■ **THE TASK**: Each line that has the string "Enable" must be copied from the records below.

■ **PROVIDED RECORDS**:
---+---

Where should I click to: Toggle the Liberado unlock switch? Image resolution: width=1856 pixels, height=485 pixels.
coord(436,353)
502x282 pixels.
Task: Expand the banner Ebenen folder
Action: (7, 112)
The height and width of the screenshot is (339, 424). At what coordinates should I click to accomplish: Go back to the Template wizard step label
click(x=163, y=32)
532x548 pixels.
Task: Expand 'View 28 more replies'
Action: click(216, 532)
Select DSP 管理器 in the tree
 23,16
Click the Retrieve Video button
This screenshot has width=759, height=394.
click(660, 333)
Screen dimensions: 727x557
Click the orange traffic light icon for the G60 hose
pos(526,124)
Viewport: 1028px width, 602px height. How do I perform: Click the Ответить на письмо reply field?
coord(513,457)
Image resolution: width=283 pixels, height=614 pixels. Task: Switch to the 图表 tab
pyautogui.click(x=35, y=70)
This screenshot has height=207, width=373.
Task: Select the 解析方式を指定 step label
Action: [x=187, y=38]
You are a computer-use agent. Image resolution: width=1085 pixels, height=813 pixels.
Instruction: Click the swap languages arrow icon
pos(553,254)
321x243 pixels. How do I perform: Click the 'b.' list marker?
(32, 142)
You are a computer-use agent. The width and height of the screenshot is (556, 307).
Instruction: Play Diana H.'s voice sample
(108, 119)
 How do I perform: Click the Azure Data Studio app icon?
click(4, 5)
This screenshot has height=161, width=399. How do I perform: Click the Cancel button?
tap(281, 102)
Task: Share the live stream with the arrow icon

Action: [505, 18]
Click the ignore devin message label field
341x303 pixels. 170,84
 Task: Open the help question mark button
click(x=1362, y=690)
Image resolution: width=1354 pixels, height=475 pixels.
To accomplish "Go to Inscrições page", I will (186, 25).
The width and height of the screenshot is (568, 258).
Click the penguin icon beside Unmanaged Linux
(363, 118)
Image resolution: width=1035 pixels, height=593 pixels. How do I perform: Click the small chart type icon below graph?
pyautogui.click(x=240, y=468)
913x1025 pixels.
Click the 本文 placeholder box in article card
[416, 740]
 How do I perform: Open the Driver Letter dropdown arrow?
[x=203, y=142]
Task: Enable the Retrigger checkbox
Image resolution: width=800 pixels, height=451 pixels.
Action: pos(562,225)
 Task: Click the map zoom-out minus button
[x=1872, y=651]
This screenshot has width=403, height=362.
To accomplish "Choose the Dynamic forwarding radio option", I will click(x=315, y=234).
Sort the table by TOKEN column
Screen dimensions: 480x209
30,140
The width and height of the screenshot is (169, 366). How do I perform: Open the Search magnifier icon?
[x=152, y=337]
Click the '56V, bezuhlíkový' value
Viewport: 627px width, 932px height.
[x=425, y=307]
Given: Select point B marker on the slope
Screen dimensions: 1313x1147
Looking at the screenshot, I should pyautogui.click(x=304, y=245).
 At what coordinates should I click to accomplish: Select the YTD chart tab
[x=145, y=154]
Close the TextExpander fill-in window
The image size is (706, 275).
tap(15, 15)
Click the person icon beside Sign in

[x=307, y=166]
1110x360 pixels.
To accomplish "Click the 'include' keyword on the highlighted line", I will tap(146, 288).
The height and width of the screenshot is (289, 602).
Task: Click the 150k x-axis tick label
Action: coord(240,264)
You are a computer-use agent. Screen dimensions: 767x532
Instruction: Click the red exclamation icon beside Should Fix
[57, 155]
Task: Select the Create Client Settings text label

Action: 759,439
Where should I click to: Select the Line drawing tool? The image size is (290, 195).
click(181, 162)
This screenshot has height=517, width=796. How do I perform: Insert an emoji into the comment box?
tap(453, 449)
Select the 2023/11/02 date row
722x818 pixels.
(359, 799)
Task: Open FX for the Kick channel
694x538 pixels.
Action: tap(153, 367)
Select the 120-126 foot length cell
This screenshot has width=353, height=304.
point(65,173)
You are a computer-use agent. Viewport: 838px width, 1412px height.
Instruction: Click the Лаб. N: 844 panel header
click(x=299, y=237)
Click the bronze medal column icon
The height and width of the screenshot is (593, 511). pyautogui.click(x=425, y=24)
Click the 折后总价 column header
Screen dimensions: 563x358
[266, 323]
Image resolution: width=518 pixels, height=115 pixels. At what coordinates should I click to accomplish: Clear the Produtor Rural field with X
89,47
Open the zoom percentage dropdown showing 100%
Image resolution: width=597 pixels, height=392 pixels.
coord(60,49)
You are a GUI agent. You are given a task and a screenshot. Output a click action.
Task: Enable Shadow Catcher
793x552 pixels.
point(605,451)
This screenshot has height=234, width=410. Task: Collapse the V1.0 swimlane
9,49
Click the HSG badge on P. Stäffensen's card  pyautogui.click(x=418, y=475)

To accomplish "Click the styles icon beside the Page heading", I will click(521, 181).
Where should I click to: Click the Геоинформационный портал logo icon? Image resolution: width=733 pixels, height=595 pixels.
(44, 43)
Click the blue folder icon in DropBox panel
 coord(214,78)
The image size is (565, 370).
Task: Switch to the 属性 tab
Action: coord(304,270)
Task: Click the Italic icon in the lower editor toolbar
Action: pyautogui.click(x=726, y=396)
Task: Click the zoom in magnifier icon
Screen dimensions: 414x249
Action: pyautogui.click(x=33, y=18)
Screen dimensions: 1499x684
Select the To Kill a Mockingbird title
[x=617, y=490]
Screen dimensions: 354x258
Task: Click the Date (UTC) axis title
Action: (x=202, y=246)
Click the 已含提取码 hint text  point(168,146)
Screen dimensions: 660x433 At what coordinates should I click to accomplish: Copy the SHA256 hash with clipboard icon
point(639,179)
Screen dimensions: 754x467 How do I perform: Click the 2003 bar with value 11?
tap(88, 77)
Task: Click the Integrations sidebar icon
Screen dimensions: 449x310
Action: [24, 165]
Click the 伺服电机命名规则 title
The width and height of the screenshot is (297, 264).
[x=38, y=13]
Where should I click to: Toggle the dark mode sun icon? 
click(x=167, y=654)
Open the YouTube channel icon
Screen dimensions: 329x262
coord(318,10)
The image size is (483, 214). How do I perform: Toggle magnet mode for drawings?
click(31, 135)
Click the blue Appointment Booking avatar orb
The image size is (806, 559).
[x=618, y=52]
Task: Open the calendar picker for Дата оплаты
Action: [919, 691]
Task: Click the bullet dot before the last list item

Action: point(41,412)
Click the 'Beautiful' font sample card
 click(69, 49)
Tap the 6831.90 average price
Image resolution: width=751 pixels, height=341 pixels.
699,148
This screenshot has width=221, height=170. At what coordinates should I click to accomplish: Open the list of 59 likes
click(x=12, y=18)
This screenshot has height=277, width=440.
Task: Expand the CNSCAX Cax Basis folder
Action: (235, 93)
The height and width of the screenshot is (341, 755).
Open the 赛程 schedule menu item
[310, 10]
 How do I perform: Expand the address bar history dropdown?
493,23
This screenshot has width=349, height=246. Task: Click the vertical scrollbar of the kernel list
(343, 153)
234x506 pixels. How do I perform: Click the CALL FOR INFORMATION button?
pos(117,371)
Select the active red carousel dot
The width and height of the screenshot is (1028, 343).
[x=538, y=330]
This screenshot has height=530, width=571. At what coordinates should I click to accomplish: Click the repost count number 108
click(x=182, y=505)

---+---

■ **RESULT BELOW**:
Task: Enable the Retrigger checkbox
Task: Enable Shadow Catcher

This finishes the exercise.